> **Task details**: Every record has to be written out exactly, with no line missing.

> **Data extract**:
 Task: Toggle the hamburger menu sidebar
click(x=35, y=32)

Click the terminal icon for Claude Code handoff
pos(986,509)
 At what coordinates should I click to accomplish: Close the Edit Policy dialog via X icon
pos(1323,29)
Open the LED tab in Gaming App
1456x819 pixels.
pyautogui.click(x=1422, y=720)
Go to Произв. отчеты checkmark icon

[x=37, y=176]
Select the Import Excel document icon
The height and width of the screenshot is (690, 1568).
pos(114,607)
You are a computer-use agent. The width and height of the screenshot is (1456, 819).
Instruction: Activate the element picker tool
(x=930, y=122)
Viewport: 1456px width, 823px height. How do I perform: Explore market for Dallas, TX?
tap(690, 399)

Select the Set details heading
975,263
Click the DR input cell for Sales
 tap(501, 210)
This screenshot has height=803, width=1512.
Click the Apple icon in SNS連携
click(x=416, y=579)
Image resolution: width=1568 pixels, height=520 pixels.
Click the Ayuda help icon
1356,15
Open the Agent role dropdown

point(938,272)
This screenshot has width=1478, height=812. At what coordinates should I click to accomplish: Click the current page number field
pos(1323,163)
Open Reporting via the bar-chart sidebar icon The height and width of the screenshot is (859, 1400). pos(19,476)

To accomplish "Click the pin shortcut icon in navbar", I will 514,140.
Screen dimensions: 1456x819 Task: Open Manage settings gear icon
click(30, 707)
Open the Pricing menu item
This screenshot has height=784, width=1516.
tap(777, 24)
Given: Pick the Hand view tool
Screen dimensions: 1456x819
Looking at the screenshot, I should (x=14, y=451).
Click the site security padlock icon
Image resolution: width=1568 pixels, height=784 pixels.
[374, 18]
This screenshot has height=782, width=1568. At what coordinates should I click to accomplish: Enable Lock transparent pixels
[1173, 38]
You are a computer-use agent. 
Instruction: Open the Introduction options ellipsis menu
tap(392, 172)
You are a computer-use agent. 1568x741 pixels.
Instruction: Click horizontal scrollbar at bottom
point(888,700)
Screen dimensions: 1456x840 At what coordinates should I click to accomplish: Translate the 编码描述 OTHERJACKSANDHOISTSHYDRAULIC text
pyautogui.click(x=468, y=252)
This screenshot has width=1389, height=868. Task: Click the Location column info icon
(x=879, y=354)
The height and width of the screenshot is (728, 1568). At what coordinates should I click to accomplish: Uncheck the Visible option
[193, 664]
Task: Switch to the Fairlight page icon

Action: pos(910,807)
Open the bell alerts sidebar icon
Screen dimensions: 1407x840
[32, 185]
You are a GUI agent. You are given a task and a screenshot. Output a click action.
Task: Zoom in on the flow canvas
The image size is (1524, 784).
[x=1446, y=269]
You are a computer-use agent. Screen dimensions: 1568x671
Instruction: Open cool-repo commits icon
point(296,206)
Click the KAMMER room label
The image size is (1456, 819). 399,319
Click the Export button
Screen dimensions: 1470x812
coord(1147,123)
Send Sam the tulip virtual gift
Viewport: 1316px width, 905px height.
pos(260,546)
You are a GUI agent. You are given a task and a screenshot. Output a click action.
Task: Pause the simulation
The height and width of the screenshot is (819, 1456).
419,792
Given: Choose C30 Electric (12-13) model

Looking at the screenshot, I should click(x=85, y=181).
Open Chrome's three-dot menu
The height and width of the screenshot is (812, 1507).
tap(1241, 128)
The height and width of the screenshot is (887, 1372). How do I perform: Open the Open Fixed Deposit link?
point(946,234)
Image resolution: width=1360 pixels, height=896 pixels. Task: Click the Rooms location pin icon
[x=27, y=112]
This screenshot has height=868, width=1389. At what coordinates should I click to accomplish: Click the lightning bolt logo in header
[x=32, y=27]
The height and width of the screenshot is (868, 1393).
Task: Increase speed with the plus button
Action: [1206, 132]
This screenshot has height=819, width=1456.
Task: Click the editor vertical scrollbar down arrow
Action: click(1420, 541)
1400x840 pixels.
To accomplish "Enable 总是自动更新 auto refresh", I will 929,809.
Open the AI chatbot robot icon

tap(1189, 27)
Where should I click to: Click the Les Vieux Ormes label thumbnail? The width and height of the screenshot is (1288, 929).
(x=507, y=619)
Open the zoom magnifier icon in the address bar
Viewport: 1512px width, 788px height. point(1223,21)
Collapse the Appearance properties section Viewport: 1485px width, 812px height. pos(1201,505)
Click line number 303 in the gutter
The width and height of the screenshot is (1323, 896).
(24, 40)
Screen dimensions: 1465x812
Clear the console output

> **Answer to this problem**:
 Task: Toggle the hamburger menu sidebar
click(x=35, y=32)

Click the terminal icon for Claude Code handoff
pos(986,509)
 At what coordinates should I click to accomplish: Close the Edit Policy dialog via X icon
pos(1323,29)
Open the LED tab in Gaming App
1456x819 pixels.
pyautogui.click(x=1422, y=720)
Go to Произв. отчеты checkmark icon

[x=37, y=176]
Select the Import Excel document icon
The height and width of the screenshot is (690, 1568).
pos(114,607)
You are a computer-use agent. The width and height of the screenshot is (1456, 819).
Instruction: Activate the element picker tool
(x=930, y=122)
Viewport: 1456px width, 823px height. How do I perform: Explore market for Dallas, TX?
tap(690, 399)

Select the Set details heading
975,263
Click the DR input cell for Sales
 tap(501, 210)
This screenshot has height=803, width=1512.
Click the Apple icon in SNS連携
click(x=416, y=579)
Image resolution: width=1568 pixels, height=520 pixels.
Click the Ayuda help icon
1356,15
Open the Agent role dropdown

point(938,272)
This screenshot has width=1478, height=812. At what coordinates should I click to accomplish: Click the current page number field
pos(1323,163)
Open Reporting via the bar-chart sidebar icon The height and width of the screenshot is (859, 1400). pos(19,476)

To accomplish "Click the pin shortcut icon in navbar", I will 514,140.
Screen dimensions: 1456x819 Task: Open Manage settings gear icon
click(30, 707)
Open the Pricing menu item
This screenshot has height=784, width=1516.
tap(777, 24)
Given: Pick the Hand view tool
Screen dimensions: 1456x819
Looking at the screenshot, I should (x=14, y=451).
Click the site security padlock icon
Image resolution: width=1568 pixels, height=784 pixels.
[374, 18]
This screenshot has height=782, width=1568. At what coordinates should I click to accomplish: Enable Lock transparent pixels
[1173, 38]
You are a computer-use agent. 
Instruction: Open the Introduction options ellipsis menu
tap(392, 172)
You are a computer-use agent. 1568x741 pixels.
Instruction: Click horizontal scrollbar at bottom
point(888,700)
Screen dimensions: 1456x840 At what coordinates should I click to accomplish: Translate the 编码描述 OTHERJACKSANDHOISTSHYDRAULIC text
pyautogui.click(x=468, y=252)
This screenshot has width=1389, height=868. Task: Click the Location column info icon
(x=879, y=354)
The height and width of the screenshot is (728, 1568). At what coordinates should I click to accomplish: Uncheck the Visible option
[193, 664]
Task: Switch to the Fairlight page icon

Action: pos(910,807)
Open the bell alerts sidebar icon
Screen dimensions: 1407x840
[32, 185]
You are a GUI agent. You are given a task and a screenshot. Output a click action.
Task: Zoom in on the flow canvas
The image size is (1524, 784).
[x=1446, y=269]
You are a computer-use agent. Screen dimensions: 1568x671
Instruction: Open cool-repo commits icon
point(296,206)
Click the KAMMER room label
The image size is (1456, 819). 399,319
Click the Export button
Screen dimensions: 1470x812
coord(1147,123)
Send Sam the tulip virtual gift
Viewport: 1316px width, 905px height.
pos(260,546)
You are a GUI agent. You are given a task and a screenshot. Output a click action.
Task: Pause the simulation
The height and width of the screenshot is (819, 1456).
419,792
Given: Choose C30 Electric (12-13) model

Looking at the screenshot, I should click(x=85, y=181).
Open Chrome's three-dot menu
The height and width of the screenshot is (812, 1507).
tap(1241, 128)
The height and width of the screenshot is (887, 1372). How do I perform: Open the Open Fixed Deposit link?
point(946,234)
Image resolution: width=1360 pixels, height=896 pixels. Task: Click the Rooms location pin icon
[x=27, y=112]
This screenshot has height=868, width=1389. At what coordinates should I click to accomplish: Click the lightning bolt logo in header
[x=32, y=27]
The height and width of the screenshot is (868, 1393).
Task: Increase speed with the plus button
Action: [1206, 132]
This screenshot has height=819, width=1456.
Task: Click the editor vertical scrollbar down arrow
Action: click(1420, 541)
1400x840 pixels.
To accomplish "Enable 总是自动更新 auto refresh", I will 929,809.
Open the AI chatbot robot icon

tap(1189, 27)
Where should I click to: Click the Les Vieux Ormes label thumbnail? The width and height of the screenshot is (1288, 929).
(x=507, y=619)
Open the zoom magnifier icon in the address bar
Viewport: 1512px width, 788px height. point(1223,21)
Collapse the Appearance properties section Viewport: 1485px width, 812px height. pos(1201,505)
Click line number 303 in the gutter
The width and height of the screenshot is (1323, 896).
(24, 40)
Screen dimensions: 1465x812
Clear the console output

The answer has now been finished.